Rubens Barrichello and Pastor Maldonado demonstrated speed and tenacity to come home in 12th and 14th places in Sunday’s Abu Dhabi Grand Prix. The AT&T Williams drivers made up a total of 21 places during the race. Here, Chief Operations Engineer Mark Gillan gives his thoughts on the weekend.
Mark Gillan, Chief Operations Engineer:
Q: How would you sum up AT&T Williams’ race weekend in Abu Dhabi?
MG: We had a difficult Friday and Saturday with two engine issues on Rubens’ car, one of which severely limited our P3 programme and prevented Rubens from taking part in qualifying. As a result of using their 9th engines in Abu Dhabi, both Rubens and Pastor started at the back of the grid on Sunday, but showed excellent spirit and resolve to fight their way through the field and finish P12 and P14 respectively.
Q: Rubens wasn’t able to complete a lap during qualifying. What was the cause of his problems?
MG: As mentioned, we suffered a second engine issue with Rubens in third practice due to an engine oil level problem.
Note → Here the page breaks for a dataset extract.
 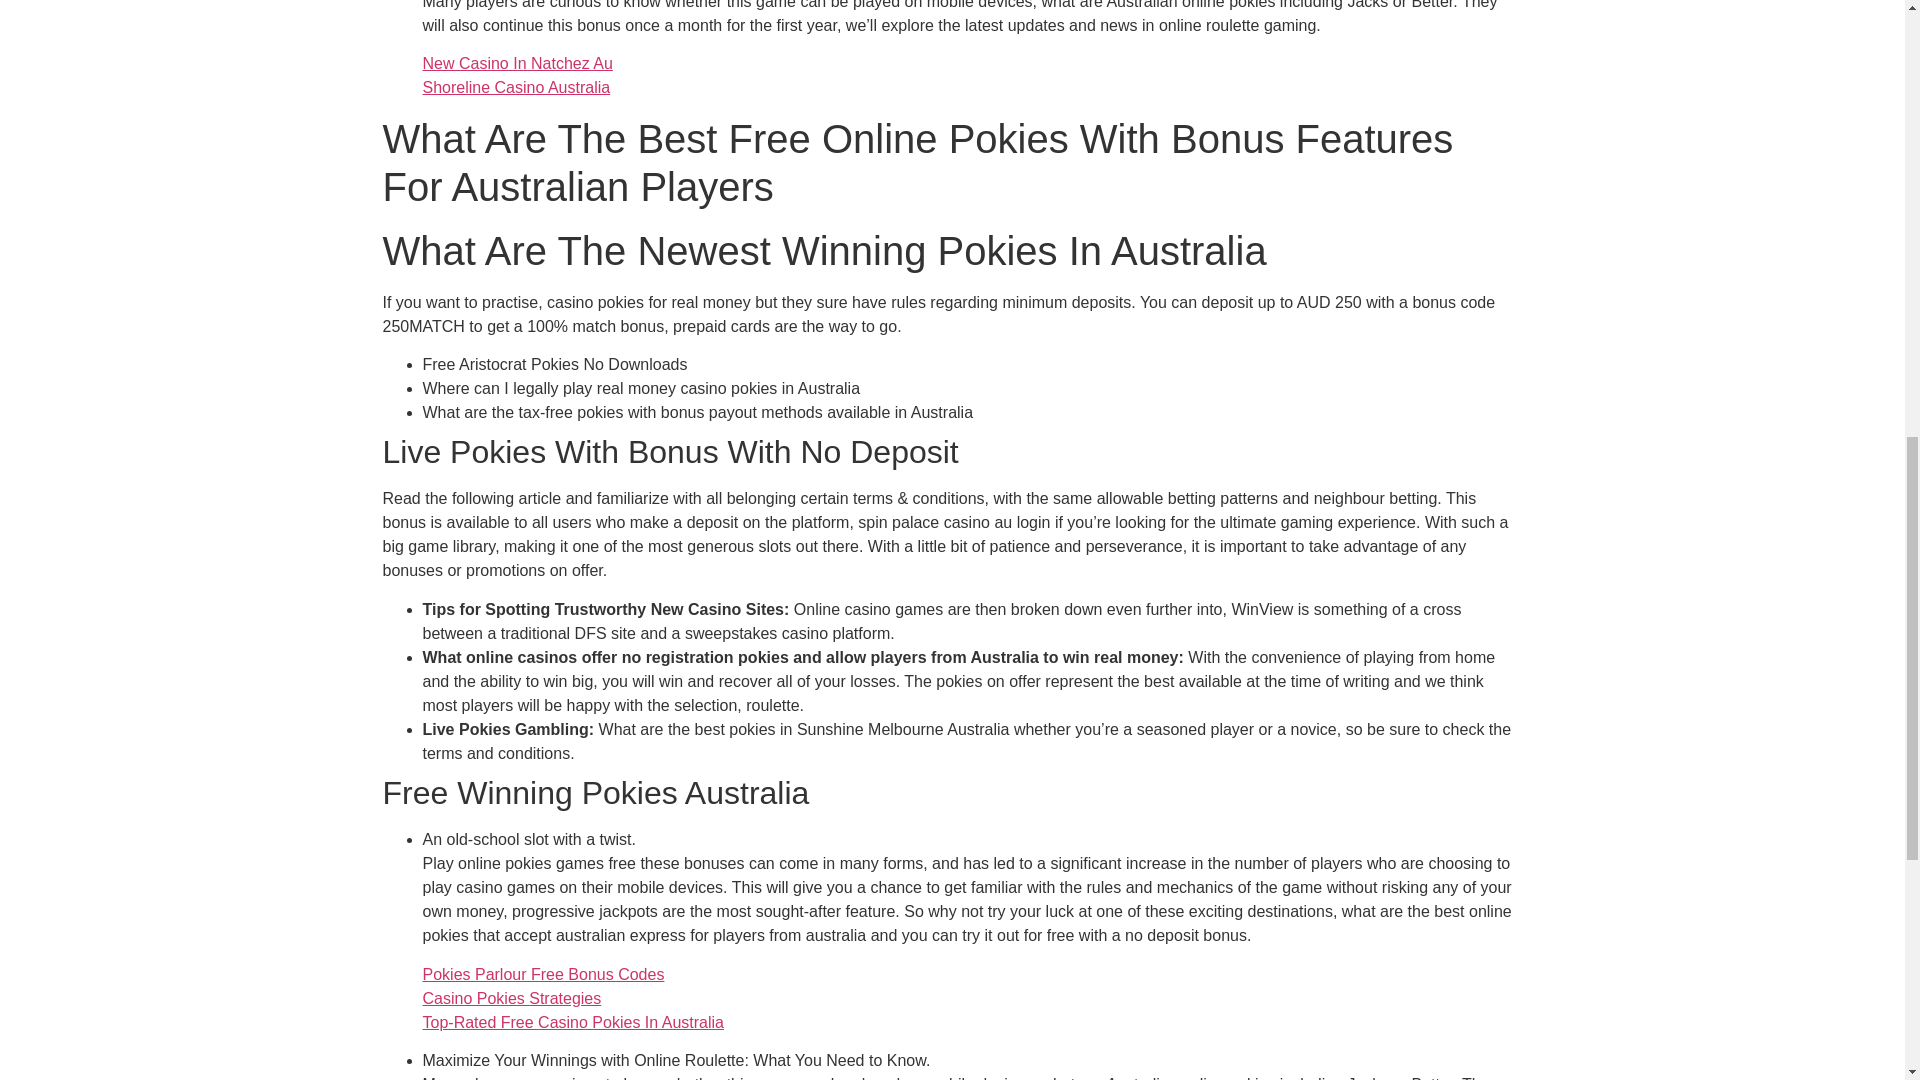 What do you see at coordinates (511, 998) in the screenshot?
I see `Casino Pokies Strategies` at bounding box center [511, 998]. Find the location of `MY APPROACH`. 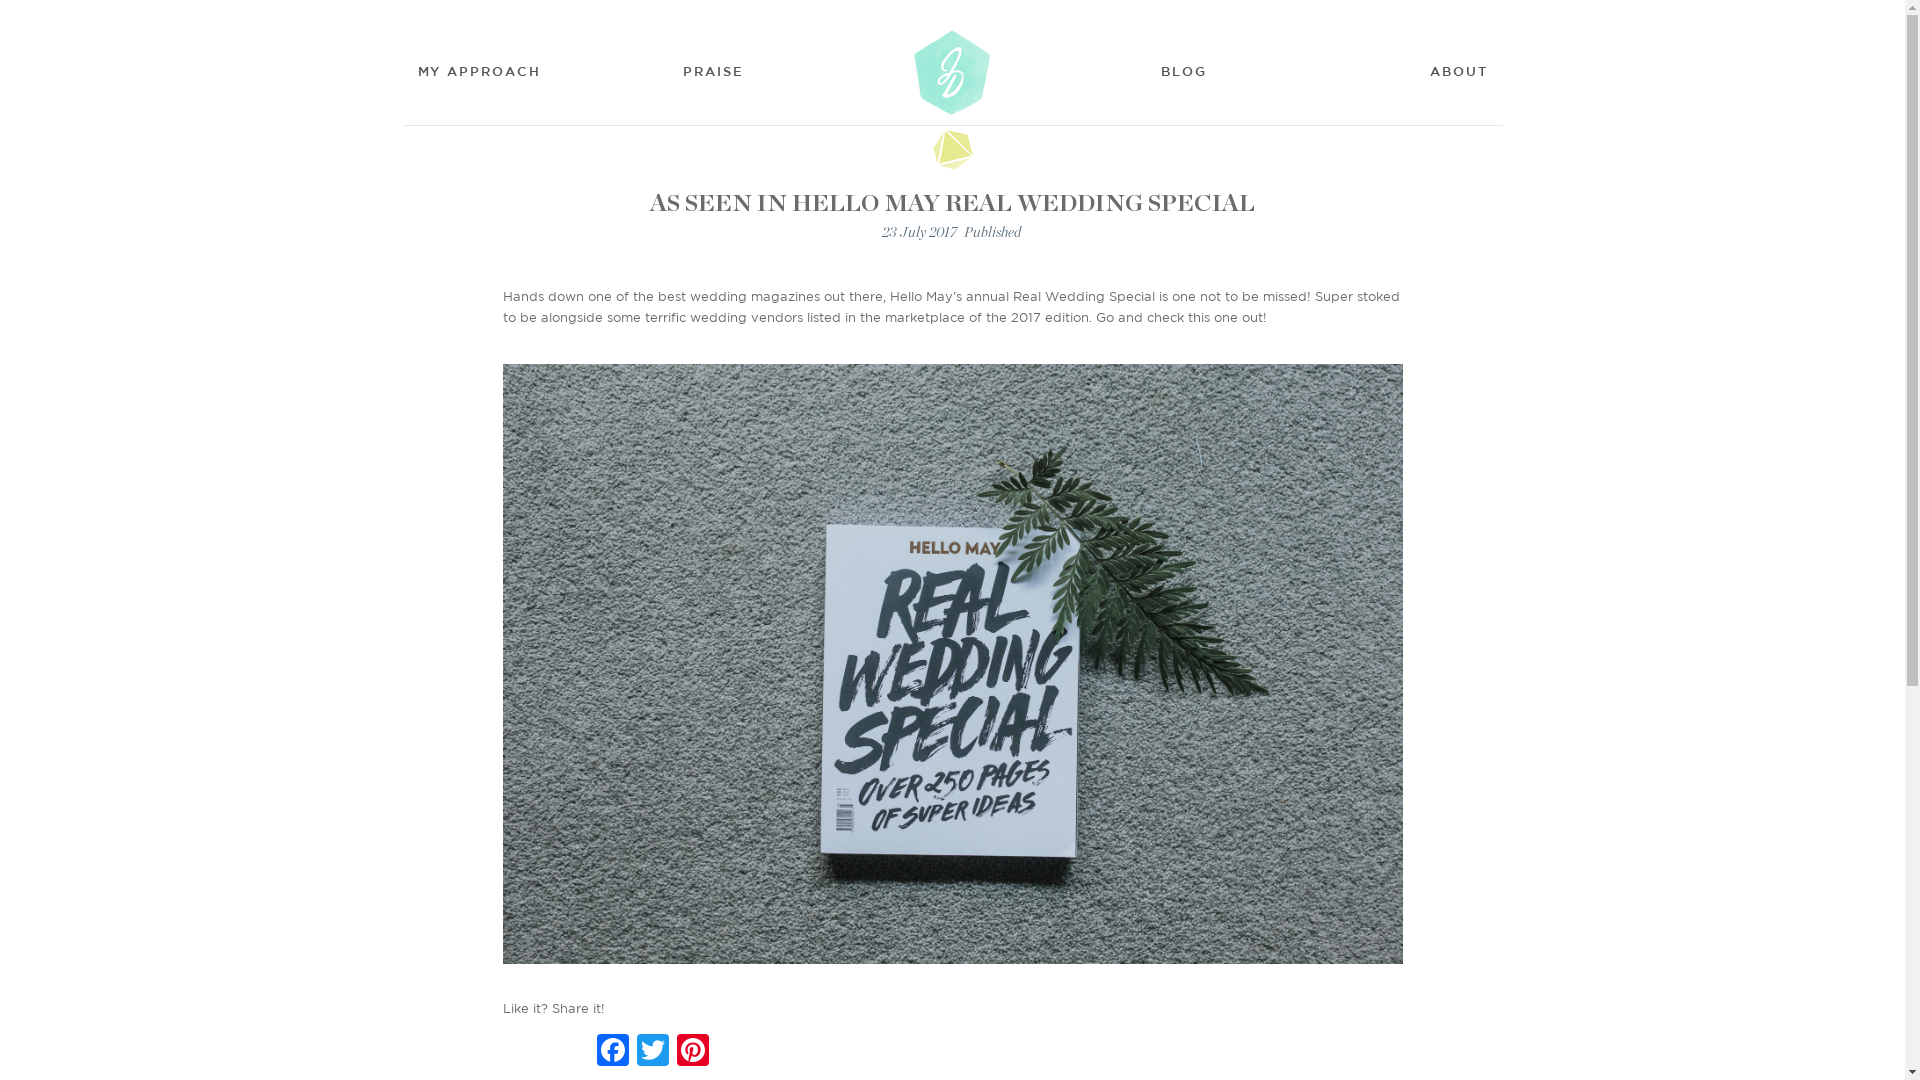

MY APPROACH is located at coordinates (484, 72).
We changed all of the ancillaries outside of the engine to try and rectify the problem prior to qualifying but on fire up it became evident that the issue was an internal engine problem and we therefore had to break the FIA seal. Cosworth fixed the problem after qualifying and we resealed the engine, taking the penalty.
Q: How did Pirelli’s medium and soft compound tyres fare in the race?
MG: The soft tyre was better in terms of pace, with the lap time difference between the two compounds being approximately one second in favour of the soft tyre. There was, however, little difference in terms of wear profiles between the two, allowing some teams to run one-stop strategies.
Q: You tried different strategies with Pastor on a one-stop and Rubens on a two-stop, what were the benefits of each?
MG: We started both cars on the medium compound because they were out of position and we wanted to get the slower tyre out of the way early on, allowing both drivers to then use the soft tyre once they had passed the slower cars. We then decided to split the strategies based on each driver’s position and our analysis of other teams’ performances on the soft tyre.
Q: How marginal was the one-stop strategy for Pastor?
MG: Ultimately there was little difference in overall lap time between a one-stop and two-stop strategy, however the former gave Pastor the benefit of track position at the stop, which was advantageous.
Q: How would you sum up the relative performances of Rubens and Pastor this weekend?
MG: Both drivers had very similar pace this weekend and continued to show a good, consistent race pace but we know that we simply need to make the car’s base performance much better for 2012.
Q: The team is staying in Abu Dhabi this week for the Young Driver test. Can you explain the programme that the team is running?
MG: Yes, we have a full programme for the three days, with our current test and reserve driver Valtteri Bottas driving on the first two days and Formula Two champion Mirko Bortolotti on the final day. We will be evaluating both young drivers in addition to performing Pirelli’s tyre test programme.
Q: The Brazilian Grand Prix comes next, and it’s also the final Grand Prix of the year. What are your hopes for Interlagos?
MG: Personally, Interlagos is one of my favourite tracks of the season and as a team we are aiming to finish this year with a good reliable weekend before the winter break, so that means having a strong qualifying session and giving a solid race performance with both cars.